→ Problem statement: Repeat everything from "John, was the" down to "50% for sure." in the forum thread below about Kontakt and CPU load in VE Pro, word for word.

# Provided text start

I had that issue while kontakt multiprocessor was turned off. Make sure you play around with the multi processor setting in that particular VEP instance in VSL speech called project. Maybe raise the processor from 2 to 4 in that instance. Also try to put heavy scripted instrument patches in their own kontakt instance.


----------



## brett (Nov 5, 2015)

John, was the CPU load spread evenly across all cores when playing the problematic string lines?


----------



## JohnG (Nov 5, 2015)

I couldn't tell, brett. I am still figuring out Windows 10. It looked as though the overall CPU was quite low -- below 50% for sure.


----------



## JohnG (Nov 5, 2015)

samphony said:


> I had that issue while kontakt multiprocessor was turned off



This is interesting -- most advice is to leave this off inside a host such as VE Pro.


----------



## Coldsound (Nov 5, 2015)

@samphony Thanks for the advices, first trial seems to add improvement when raising the number of thread in VEPro instance...


----------



## brett (Nov 5, 2015)

While I'm not familiar with W10, you should be able to see desperate cores in task manager (performance tab) or resource monitor 

If one core is spiking you'll get glitches even if overall (average) is quite modest.


----------



## samphony (Nov 5, 2015)

# Provided text end
# Listed entries start

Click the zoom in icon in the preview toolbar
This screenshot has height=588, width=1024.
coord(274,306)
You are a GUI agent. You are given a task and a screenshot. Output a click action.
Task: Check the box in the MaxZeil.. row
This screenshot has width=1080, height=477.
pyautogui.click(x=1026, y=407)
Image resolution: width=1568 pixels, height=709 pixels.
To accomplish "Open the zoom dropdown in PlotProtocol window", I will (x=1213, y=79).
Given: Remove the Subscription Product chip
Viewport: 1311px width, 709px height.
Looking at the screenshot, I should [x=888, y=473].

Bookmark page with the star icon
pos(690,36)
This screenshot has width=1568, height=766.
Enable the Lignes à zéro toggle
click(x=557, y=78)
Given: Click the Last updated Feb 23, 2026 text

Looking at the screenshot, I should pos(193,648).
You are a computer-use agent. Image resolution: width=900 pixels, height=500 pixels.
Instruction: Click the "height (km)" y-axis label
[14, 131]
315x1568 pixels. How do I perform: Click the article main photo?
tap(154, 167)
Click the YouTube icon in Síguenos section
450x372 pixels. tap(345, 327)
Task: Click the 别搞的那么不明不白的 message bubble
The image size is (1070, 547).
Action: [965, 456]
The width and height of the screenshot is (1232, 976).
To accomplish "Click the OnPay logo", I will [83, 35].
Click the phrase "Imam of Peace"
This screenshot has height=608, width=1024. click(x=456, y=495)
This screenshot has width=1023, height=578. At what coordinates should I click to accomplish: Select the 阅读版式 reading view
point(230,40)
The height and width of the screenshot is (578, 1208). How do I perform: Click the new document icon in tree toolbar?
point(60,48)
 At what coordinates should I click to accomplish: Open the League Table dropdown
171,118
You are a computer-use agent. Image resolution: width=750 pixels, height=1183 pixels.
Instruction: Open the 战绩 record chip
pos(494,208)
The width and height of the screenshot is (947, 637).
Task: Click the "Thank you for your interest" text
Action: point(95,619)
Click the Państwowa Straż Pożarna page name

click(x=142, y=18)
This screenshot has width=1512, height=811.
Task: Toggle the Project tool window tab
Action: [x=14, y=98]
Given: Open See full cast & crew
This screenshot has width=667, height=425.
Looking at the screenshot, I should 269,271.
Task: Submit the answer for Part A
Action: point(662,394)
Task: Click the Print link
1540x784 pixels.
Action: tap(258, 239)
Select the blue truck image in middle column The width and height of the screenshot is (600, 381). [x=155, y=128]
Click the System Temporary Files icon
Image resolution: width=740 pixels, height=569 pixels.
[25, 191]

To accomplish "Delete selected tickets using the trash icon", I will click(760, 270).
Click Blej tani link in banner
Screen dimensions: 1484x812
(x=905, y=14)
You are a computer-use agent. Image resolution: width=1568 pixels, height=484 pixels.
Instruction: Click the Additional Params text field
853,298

# Listed entries end

→ Reply to the task:
John, was the CPU load spread evenly across all cores when playing the problematic string lines?


----------



## JohnG (Nov 5, 2015)

I couldn't tell, brett. I am still figuring out Windows 10. It looked as though the overall CPU was quite low -- below 50% for sure.